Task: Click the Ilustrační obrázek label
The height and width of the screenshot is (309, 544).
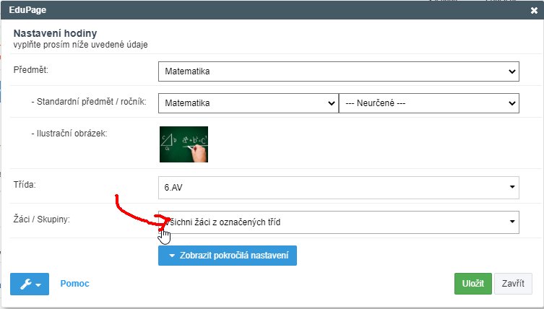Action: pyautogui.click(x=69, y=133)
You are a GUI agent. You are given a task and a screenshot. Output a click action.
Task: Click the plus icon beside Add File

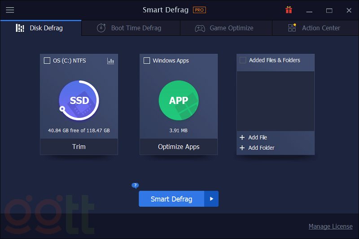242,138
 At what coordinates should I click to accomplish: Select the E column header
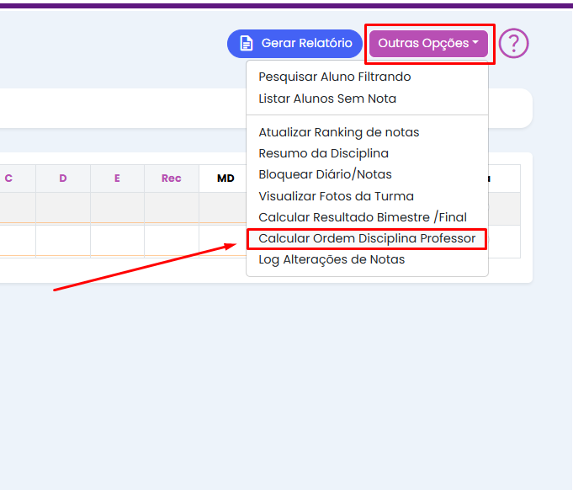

## ASSIGNED TASK
The expected output is the lines from the line that contains "You are a GUI" through the last line of the material, reproduced exactly, with both ends present and pictures absent.

## EXERCISE RESULT
You are a GUI agent. You are given a task and a screenshot. Output a click action.
Task: Click the plus icon beside Add File

242,138
 At what coordinates should I click to accomplish: Select the E column header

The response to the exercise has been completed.